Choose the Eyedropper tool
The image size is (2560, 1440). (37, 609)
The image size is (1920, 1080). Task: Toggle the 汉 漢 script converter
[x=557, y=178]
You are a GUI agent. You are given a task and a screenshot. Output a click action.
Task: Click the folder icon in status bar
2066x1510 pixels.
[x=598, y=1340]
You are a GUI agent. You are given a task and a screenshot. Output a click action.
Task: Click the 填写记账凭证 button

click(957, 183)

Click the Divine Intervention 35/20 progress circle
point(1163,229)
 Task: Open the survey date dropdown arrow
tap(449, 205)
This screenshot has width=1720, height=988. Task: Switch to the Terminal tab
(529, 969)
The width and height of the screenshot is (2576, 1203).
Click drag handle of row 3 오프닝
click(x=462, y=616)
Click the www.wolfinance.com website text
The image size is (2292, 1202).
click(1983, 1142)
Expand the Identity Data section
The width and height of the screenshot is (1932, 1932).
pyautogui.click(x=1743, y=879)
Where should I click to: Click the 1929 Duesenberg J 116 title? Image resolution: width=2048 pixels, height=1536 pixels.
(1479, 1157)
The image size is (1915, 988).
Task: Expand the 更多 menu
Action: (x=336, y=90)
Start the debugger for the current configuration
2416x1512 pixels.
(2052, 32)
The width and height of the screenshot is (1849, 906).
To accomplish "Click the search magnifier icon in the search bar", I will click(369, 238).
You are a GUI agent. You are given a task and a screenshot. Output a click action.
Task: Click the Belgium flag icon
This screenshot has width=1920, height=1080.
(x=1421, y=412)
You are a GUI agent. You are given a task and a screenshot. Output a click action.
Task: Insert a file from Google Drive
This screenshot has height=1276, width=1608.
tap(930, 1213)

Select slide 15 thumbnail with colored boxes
+++
> [Work to be completed]: In full and without alteration, write out each record.

> [Response to this exercise]:
Choose the Eyedropper tool
The image size is (2560, 1440). (37, 609)
The image size is (1920, 1080). Task: Toggle the 汉 漢 script converter
[x=557, y=178]
You are a GUI agent. You are given a task and a screenshot. Output a click action.
Task: Click the folder icon in status bar
2066x1510 pixels.
[x=598, y=1340]
You are a GUI agent. You are given a task and a screenshot. Output a click action.
Task: Click the 填写记账凭证 button

click(957, 183)

Click the Divine Intervention 35/20 progress circle
point(1163,229)
 Task: Open the survey date dropdown arrow
tap(449, 205)
This screenshot has width=1720, height=988. Task: Switch to the Terminal tab
(529, 969)
The width and height of the screenshot is (2576, 1203).
Click drag handle of row 3 오프닝
click(x=462, y=616)
Click the www.wolfinance.com website text
The image size is (2292, 1202).
click(1983, 1142)
Expand the Identity Data section
The width and height of the screenshot is (1932, 1932).
pyautogui.click(x=1743, y=879)
Where should I click to: Click the 1929 Duesenberg J 116 title? Image resolution: width=2048 pixels, height=1536 pixels.
(1479, 1157)
The image size is (1915, 988).
Task: Expand the 更多 menu
Action: (x=336, y=90)
Start the debugger for the current configuration
2416x1512 pixels.
(2052, 32)
The width and height of the screenshot is (1849, 906).
To accomplish "Click the search magnifier icon in the search bar", I will click(369, 238).
You are a GUI agent. You are given a task and a screenshot. Output a click action.
Task: Click the Belgium flag icon
This screenshot has width=1920, height=1080.
(x=1421, y=412)
You are a GUI agent. You are given a task and a screenshot. Output a click action.
Task: Insert a file from Google Drive
This screenshot has height=1276, width=1608.
tap(930, 1213)

Select slide 15 thumbnail with colored boxes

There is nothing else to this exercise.